Graubünden ist in Sachen Outdoorsport wohl unschlagbar. Egal, ob man in St. Moritz, Laax, Lenzerheide-Arosa oder Davos die Pisten herunterfegt oder in den zauberhaften kleinen, oft weniger bekannten Orten wie St. Peter, Tschiertschen oder Minschuns – Spass ist garantiert. Eislaufen im Albulatal zum Beispiel.

 

Das landschaftlich reizvolle Albulatal entpuppt sich zunehmend als «Wundertüte»: Zwischen Surava und Alvaneu Bad schlängelt sich eine drei Kilometer lange Skatelane (selbstverständlich geht es hier um das Skaten mit Kufen, nicht Rollen!) durch den winterweissen Tannenwald der Albula entlang. Am Ende wartet der Glühwein. Es lockt auch ein warmes Bad im nahen Bade- und Wellnesszentrum Alvaneu. Unweit davon zieht die Schlittelbahn zwischen Preda und Bergün die Schlittler in Scharen an. Wir aber wagen uns aufs Albulataler Eisparkett.


Ein bisschen Mut

Die «Ohs» und «Ahs», die «Iihs» und «Jöös» und vor allem viel lautes Gelächter, das sind die meistgehörten Geräusche auf dem Eisweg im Albulatal. Er führt an der Albula entlang – dem Fluss, der dem Tal seinen Namen gegeben hat – durch kleine Waldlichtungen und unter weiss verpackten Tannen hindurch. Manchmal flitzt ein Eichhörnchen über den Weg. Wer nicht so geübt ist und nicht so sicher auf den Kufen steht wie Denise Biellmann, Stéphane Lambiel oder Sarah Meier, hält sich am besten an einer sicheren Hand fest; so lange zumindest, bis man sich nicht mehr so zittrig fühlt und man mutig allein übers Eis gleitet – mit einem breiten Lächeln im Gesicht.

 

Die Arme rudern ums Gleichgewicht

Ja, und dann gehts plötzlich leicht abwärts.
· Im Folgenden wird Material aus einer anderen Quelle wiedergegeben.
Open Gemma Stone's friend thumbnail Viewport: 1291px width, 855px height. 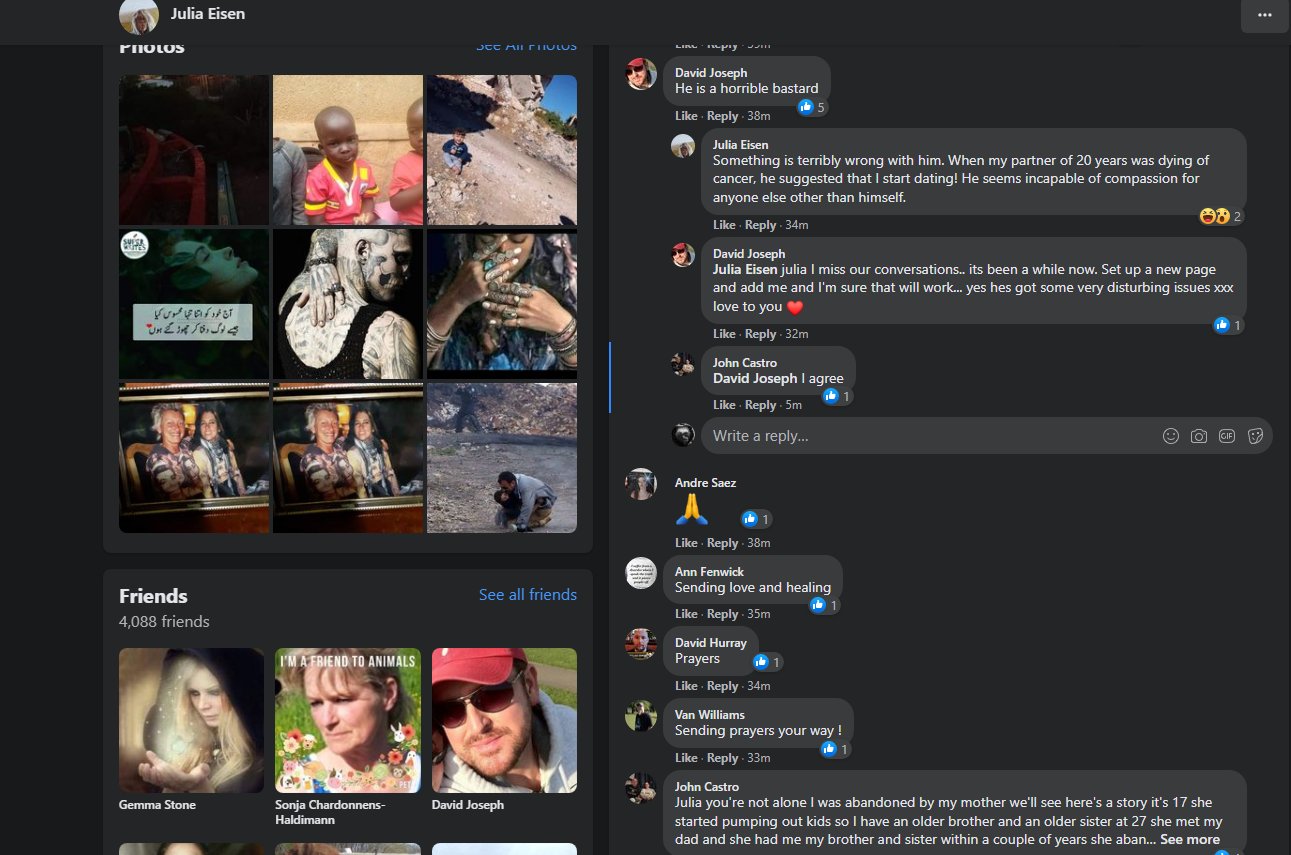[x=192, y=720]
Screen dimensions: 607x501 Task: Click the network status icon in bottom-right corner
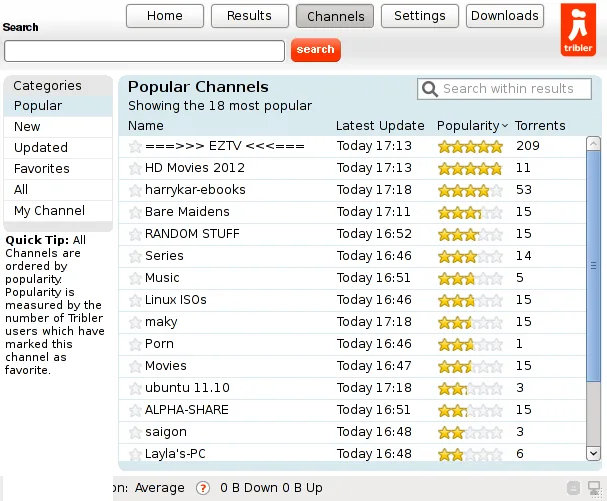click(594, 488)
Kein Problem für alle Lambiel-Eisläufer. Aber für uns Ungeübte ein kleiner Moment, in dem uns ein lautes «Oh» und «Iih» entfährt, gefolgt von einem tiefen Aufatmen und Freudenschreien über das gelungene Abwärtsgleiten. Wow, geschafft. Gemächlich ziehen wir weiter übers Eis, freuen uns an dieser märchenhaften Winterlandschaft, in der sogar der geografische Mittelpunkt Graubündens liegt. Die Knie werden wieder locker, bremsen ist unnötig. Ein paar junge Leute überholen uns, fröhlich schwatzend. Plötzlich ein erneutes «Oh nein, schon wieder abwärts ...». Die Arme rudern ums Gleichgewicht, vergebens. Zack, wir rutschen auf dem Hintern abwärts und lachen uns über uns selbst kaputt.

 

Die Skateline ist auch eine Laugh-Line

Die Skateline, die im Sommer als Wasserweg wanderbar ist, könnte man ebenso gut in «the Laugh-Line» (Lachweg) umtaufen, denn auch für jene, die nicht ganz so standhaft sind, ist solch ein Ritt übers Natureis auf jeden Fall eine lustige Sache.

 

ÜBRIGENS: Auch der ebenfalls drei Kilometer lange «Eisweg Engadin» bietet viel Schlittschuhspass. Der Weg ist als Rundkurs bei Sur En (Sent) am Inn (Unterengadin) angelegt. Zahlreiche zugefrorene Seen und angelegte Eisplätze bieten graubündenweit viel Eislaufvergnügen. An den meisten Orten ist das Equipment mit Schlittschuhen, Knieschonern und Helm mietbar.

Eislaufen in Graubünden

Wann genau die Skateline zwischen Surava und Alvaneu befahren werden kann, bestimmt einzig und allein das Wetter. Wird es früh im Winter kalt, kann der Eisweg rechtzeitig zum Saisonbeginn fertiggestellt werden. Skateliner steigen in Surava in den von PostAuto Graubünden zur Verfügung gestellten Skateline-Shuttlebus, der bis zum Startpunkt fährt.

 

INFOS: Start und Ziel: Surava (Shuttlebus), Ausrüstung mietbar, Eislaufticket (inkl. Shuttle) 8.– für Erwachsene, 5.– für Kinder; 5-er-Ticket 32.– bzw. 20.–. Tickets gibt es im Kassengebäude in Surava. Die Skateline ist ab Saisonbeginn bis etwa Mitte Februar täglich zwischen 10 und 21 Uhr, sonntags bis 17:30 Uhr (Stirnlampe mitnehmen oder mieten) geöffnet. www.skateline.ch; Eisweg Engadin: www.eisweg-engadin.ch

 

Von Peak zu Peak: Die neue Pendelbahn Arosa–Lenzerheide eröffnet ein weitläufiges Skivergnügen auf 225 Pistenkilometern zwischen dem Hörnli auf 2494 m ü. M. und dem Urdenfürggli auf 2562 m ü. M. www.arosa.com, www.lenzerheide.com

 

TIPP: exklusives Schneegefühl mit dem Early-Bird-Angebot in Lenzerheide. Skifahrende können jetzt schon um 6:30 Uhr ihre ersten Spuren in unberührtem Schnee ziehen.

 

Andermatt-Sedrun: Auch diese beiden Skigebiete (Uri/Graubünden) werden ab der Wintersaison 2015/2016 mit neuen Anlagen verbunden.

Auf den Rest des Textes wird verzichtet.